Kodak Vending Machines Take Inventory Snapshot
Manufactured by Maytag Corp.'s Dixie-Narco division, the vending machines allow real-time monitoring of inventory. In another key benefit, the machines accept only debit or credit cards, thus reducing the risk of vandalism.
Kodak, Rochester, NY, plans to place 10,000 such wireless Internet vending machines over four years. This arguably will make Kodak the nation's first marketer to use such Internet-linked vendor machines on a large scale.
The machine's debut is part of a two-pronged strategy, said Robin Forte, Atlanta-based associate product manager at Kodak. The company aims to continually innovate with new product as well as to create a new sales channel at appropriate locations, she said.
"So that whenever a picture-taking opportunity exists, we're going to be there," Forte said. "With the vending unit, we're targeting locations that are what we call point of pictures, such as amusement parks, beaches [and] theme parks. Any place where a person might be in a picture-taking situation, we're going to sell cameras."
As the application service provider to Kodak, e-Vend.net Corp., Kennett Square, PA, will handle the vending machine's credit and debit card processing and fulfillment of orders through a warehouse in Newark, DE.

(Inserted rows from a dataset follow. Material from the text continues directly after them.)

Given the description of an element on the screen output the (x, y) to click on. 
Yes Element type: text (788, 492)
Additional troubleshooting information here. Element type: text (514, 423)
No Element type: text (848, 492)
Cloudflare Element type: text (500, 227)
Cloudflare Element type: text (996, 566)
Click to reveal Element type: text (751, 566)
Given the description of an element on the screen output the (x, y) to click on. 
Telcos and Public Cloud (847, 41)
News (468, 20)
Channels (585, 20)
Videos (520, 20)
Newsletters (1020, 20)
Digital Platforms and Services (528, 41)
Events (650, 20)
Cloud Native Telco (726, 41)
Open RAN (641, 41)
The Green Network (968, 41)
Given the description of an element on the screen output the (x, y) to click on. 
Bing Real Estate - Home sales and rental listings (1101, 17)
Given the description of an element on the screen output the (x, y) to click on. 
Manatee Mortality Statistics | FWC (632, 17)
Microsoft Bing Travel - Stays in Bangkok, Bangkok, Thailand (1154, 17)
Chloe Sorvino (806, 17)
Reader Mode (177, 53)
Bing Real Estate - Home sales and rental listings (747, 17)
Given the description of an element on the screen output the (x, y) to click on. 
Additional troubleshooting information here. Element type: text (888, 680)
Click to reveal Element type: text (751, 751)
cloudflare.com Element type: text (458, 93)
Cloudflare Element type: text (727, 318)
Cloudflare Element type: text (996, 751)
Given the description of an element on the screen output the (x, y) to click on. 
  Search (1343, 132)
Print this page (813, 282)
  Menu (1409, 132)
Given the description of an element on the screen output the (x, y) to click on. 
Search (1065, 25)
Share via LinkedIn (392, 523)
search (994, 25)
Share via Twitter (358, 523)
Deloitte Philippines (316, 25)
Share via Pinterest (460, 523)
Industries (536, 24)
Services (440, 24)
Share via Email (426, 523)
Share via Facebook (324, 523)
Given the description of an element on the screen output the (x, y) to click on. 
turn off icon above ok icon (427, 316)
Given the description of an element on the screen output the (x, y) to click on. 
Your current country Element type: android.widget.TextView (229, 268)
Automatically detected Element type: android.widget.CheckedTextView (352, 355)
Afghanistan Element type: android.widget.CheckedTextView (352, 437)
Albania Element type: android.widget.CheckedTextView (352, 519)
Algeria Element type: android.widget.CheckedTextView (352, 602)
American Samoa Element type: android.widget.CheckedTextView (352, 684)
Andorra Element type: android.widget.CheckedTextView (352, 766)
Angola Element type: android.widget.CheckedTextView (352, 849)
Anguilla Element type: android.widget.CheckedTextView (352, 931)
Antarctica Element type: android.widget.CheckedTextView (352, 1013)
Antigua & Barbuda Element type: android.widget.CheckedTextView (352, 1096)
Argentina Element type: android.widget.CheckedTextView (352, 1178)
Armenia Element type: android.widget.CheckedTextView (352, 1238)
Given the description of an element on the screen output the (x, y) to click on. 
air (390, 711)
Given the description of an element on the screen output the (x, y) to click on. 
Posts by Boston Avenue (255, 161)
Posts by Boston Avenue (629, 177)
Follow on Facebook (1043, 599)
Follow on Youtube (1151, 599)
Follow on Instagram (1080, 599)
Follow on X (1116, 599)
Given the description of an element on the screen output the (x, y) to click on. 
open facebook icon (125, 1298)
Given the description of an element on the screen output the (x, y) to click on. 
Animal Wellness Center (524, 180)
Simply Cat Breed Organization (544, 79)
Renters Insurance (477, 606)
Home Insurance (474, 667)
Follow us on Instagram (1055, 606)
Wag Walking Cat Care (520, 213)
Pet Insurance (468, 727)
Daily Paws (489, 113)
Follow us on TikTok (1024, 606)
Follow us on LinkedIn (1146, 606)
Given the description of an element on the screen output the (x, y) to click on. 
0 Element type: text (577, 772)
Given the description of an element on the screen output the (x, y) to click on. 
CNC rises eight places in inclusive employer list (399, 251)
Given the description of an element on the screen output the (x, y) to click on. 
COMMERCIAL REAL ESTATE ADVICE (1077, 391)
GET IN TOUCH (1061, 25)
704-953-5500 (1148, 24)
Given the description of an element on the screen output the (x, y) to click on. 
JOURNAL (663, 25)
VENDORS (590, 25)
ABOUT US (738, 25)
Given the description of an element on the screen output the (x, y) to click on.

E-Vend.net, in which Maytag holds a minor stake, said its software will run the machine, which looks like a standard Maytag vending machine. Maytag supplies vending machines to Pepsi and Coca-Cola bottlers as well as other beverage brands.
Wendy Jenkins, vice president of sales and marketing at e-Vend.net, said her company will be able to check the status of the vending machine, track the inventory levels, gauge the sales and then give a picture of the product that needs to be replenished.
"It's something that we internally refer to as a service paradox," Jenkins said. "It really gets to the point where the less you can visit your machine, the more profitable you can make it."
Kodak has already placed these wireless Internet-linked vending machines at 30 locations. These include ski resorts at Steamboat Springs, CO, and Killington, VT; the Philadelphia and Atlanta zoos; Penn's Landing in Philadelphia; and a couple of machines in the Philadelphia airport.
"What we found was that 90 percent of the vending business is incremental, so we see that as a big opportunity," Kodak's Forte said.
Besides dispensing disposable cameras and film, the new Maytag vending machine can also work for the beverages industry.
"It should work for the soft drink industry and the bottlers," Jenkins said. "Their assets are very far out of their reach. ... We're also working with a Pepsi account."
E-Vend.net recently ran a one-off promotional program for Polo Ralph Lauren's Polo jeans for selling T-shirts via the wireless Web machines. A similar effort for Joe Boxer's underwear and T-shirts through two wireless Web kiosks is still active.
While this is Kodak's first dabble in wireless Internet machines, it is not its maiden effort to sell products through kiosks.
"Kodak has attempted to sell some of their products through vending machines, but they did not have the opportunity to have them connected to the Internet," Jenkins said, "so they lost touch with their assets. They weren't able to manage them as productively as we can now."
"We did some vending tests in the early '90s, and we found that a couple of things didn't work out within our program," she said. "And one of the things we never knew was what the inventory was in those locations. We never knew when it was running low.
"[Also] those were cash machines, and that would get vandalized. So with this new Internet vending machine, we can track inventory and we know when the machine needs inventory. And there's no cash in the machine, so the possibility of vandalism is a lot less."